Do You Remember Your First Kiss?

  The other night my daughter called me with excitement in her voice as she blurted out, “You’re not going to believe what happened at school today!”

  “What?” I asked with interest, assuming she was talking about the grade school her two young boys attend.

  “Riley (my 9-year-old grandson) got himself a girlfriend!” exclaimed my daughter.

  “You’re kidding.”

  “No I’m not! And when I went to pick him up, that’s all he and his teacher could talk about.”

  “I didn’t even know Riley was interested in girls,” I said.

  “Well, as I understand it, a little girl in his class more or less made Riley her boyfriend, although he was apparently a very willing conquest.”

  “What did she do?” I asked.

  “She basically just started holding hands with him, although according to their teacher, somewhere along the line Riley got kissed.”

  “Riley kissed a girl?” I asked in amazement.

  “Well, I think it was more her kissing him than him kissing her, but their lips definitely ended up together. Plus according to Riley, there was apparently a kiss on the forehead involved, too. Now one kiss seems pretty harmless, but if we’re talking about two or more, then good heavens, that’s getting pretty close to making out. Dad, I’m not ready for Riley to have a love life!”

  “That’s pretty good that he was willing to talk to you about it, though, don’t you think?”

  “Are you kidding?” said my daughter.  “That’s all he’s been talking about ever since he got in the car! He says she’s very cute and that he really likes having a girlfriend. He even said she is `sweet as a strawberry’. So what am I supposed to do? Isn’t this stuff supposed to happen a few years down the road when puberty hits?”

  “Actually,” I said, “if I remember right, one of your teachers reported that you had kissed a boy in class when you were about Riley’s age, so I don’t think the world is going to come to an end. Maybe it’s just in the Fisher genes?”

  After I had finished talking with my daughter, I suddenly found myself thinking back to my earliest ventures into romance and recalling that most of them took place at garage dances. When I was about 13 – maybe it was even 12 – my twin sister suggested to my parents that we have a garage dance. And since my mother was convinced that I was completely lacking in all the social graces, she decided that in addition to it being fun for my sister, a garage dance would be a good way for me to start correcting the problem. Anyway, the idea caught on and before long all of our friends for blocks around were hosting Saturday night dances in their colorfully decorated garages. They were very simple affairs, with parents for chaperones, cake to eat and punch to drink, and Ricky Nelson and Elvis Presley records for dancing. I pretty much had to be dragged kicking and screaming to them but usually I had a really good time once I got there, with one very big exception.
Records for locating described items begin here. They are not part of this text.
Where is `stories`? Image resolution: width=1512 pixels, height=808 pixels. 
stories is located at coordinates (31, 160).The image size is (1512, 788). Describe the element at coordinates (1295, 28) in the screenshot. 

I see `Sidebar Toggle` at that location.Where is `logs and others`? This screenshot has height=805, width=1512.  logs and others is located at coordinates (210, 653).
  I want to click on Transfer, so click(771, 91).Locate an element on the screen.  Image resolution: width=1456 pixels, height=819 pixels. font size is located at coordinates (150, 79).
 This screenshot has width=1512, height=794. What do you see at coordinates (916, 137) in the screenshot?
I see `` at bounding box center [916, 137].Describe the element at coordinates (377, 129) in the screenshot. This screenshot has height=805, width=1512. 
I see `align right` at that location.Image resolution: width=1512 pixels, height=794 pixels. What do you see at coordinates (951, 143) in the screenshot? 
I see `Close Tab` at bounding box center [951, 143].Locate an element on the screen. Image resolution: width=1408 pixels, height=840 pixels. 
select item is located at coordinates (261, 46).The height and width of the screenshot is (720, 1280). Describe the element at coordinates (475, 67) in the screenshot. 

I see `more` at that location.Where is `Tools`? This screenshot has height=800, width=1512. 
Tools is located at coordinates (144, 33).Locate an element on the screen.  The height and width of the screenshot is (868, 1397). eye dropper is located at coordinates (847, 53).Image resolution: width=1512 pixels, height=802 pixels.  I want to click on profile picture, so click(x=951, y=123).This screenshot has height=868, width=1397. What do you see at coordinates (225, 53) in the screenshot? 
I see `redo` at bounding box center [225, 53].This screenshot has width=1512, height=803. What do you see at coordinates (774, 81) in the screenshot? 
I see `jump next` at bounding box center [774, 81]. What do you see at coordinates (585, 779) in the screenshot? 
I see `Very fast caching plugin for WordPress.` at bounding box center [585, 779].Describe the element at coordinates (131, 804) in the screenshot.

  Usually the garage dances were attended by all the same local kids that I had grown up with and the girls were more like sisters than potential girlfriends. But one Saturday night, at a garage dance just down the block from my house, a new girl suddenly showed up. Her family had apparently just moved in next door to my best friend who was hosting the garage dance and, trying to be good neighbors, his mother had invited her to attend. Well, I took one look at her and started feeling light-headed and strange all over. I had simply never seen such an exotic-looking girl before, although that word wasn’t even in my vocabulary yet. She had jet black hair, huge brown eyes, and I simply couldn’t take my eyes off her. Then she saw me looking at her, and much to my amazement, smiled at me. Where I got the courage to ask her to dance I will never know, but there we suddenly were, arm-in-arm, doing the West Sac two-step to a very slow song that I hoped would never, ever end. And before it did, just like Riley, I got kissed! It must have been the lipstick she was wearing, or the gum she was chewing, but she tasted even better than she looked! And then, just when I thought I had died and gone to heaven, she started screaming!

  To make a very long story short, while I was in what can only be described as an other-worldly trance, my right hand had somehow got caught in her bra strap, and struggle as I might to get it free, the more I tried to yank it out, the more entangled it became. Then, with my friends looking at me like I was a younger version of Jack the Ripper, one of the girls with much more bra-experience than I had mercifully came to my rescue and finally freed my hand, but not without glaring at me hatefully first. Worst of all, my best friend strolled over and whispered into my ear, “If I was you, Daryl, I would get out of here real fast, because she has a huge big brother who I think is going to kill you when he hears about this!”

  So, Riley, if you should read this a few years down the road when puberty hits you with full force, just remember that although it’s perfectly okay to kiss girls, just make sure that they don’t have really mean-looking big brothers who simply won’t believe that you can get your hand caught in their sister’s bra strap entirely by accident.